Collected data entries:

------------

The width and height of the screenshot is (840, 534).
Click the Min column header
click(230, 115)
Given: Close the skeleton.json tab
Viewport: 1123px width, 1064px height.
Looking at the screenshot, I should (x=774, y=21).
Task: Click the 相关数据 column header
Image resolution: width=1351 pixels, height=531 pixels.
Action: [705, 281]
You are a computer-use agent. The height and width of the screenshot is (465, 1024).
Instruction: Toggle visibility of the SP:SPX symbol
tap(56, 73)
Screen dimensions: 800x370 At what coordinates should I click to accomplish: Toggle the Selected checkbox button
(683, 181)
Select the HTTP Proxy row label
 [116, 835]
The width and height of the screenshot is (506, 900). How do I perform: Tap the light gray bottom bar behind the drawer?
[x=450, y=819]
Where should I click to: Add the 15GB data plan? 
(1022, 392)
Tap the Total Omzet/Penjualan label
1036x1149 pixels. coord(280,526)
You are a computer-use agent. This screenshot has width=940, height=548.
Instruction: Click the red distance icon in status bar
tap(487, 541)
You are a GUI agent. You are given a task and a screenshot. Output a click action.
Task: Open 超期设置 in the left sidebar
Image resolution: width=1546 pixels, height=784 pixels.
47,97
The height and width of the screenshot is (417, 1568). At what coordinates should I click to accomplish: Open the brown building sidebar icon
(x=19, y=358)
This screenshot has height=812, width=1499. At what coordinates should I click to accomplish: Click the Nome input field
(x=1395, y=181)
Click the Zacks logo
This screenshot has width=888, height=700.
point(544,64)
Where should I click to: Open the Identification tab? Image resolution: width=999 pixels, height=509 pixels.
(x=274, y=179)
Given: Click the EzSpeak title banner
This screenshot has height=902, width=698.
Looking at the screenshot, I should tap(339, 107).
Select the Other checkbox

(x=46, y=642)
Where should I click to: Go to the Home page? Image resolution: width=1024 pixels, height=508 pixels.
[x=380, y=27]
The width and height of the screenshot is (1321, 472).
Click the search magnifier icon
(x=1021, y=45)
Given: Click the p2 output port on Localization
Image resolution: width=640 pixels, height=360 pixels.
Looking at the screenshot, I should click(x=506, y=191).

------------

- [WHAT THE TASK REQUIRES] Exactly as written, copy the lines from the one containing "This screenshot has width=888, height=700." to the end of the entries, both ends included.

- [SOLUTION TO THIS TASK]
This screenshot has width=888, height=700.
point(544,64)
Where should I click to: Open the Identification tab? Image resolution: width=999 pixels, height=509 pixels.
(x=274, y=179)
Given: Click the EzSpeak title banner
This screenshot has height=902, width=698.
Looking at the screenshot, I should tap(339, 107).
Select the Other checkbox

(x=46, y=642)
Where should I click to: Go to the Home page? Image resolution: width=1024 pixels, height=508 pixels.
[x=380, y=27]
The width and height of the screenshot is (1321, 472).
Click the search magnifier icon
(x=1021, y=45)
Given: Click the p2 output port on Localization
Image resolution: width=640 pixels, height=360 pixels.
Looking at the screenshot, I should click(x=506, y=191).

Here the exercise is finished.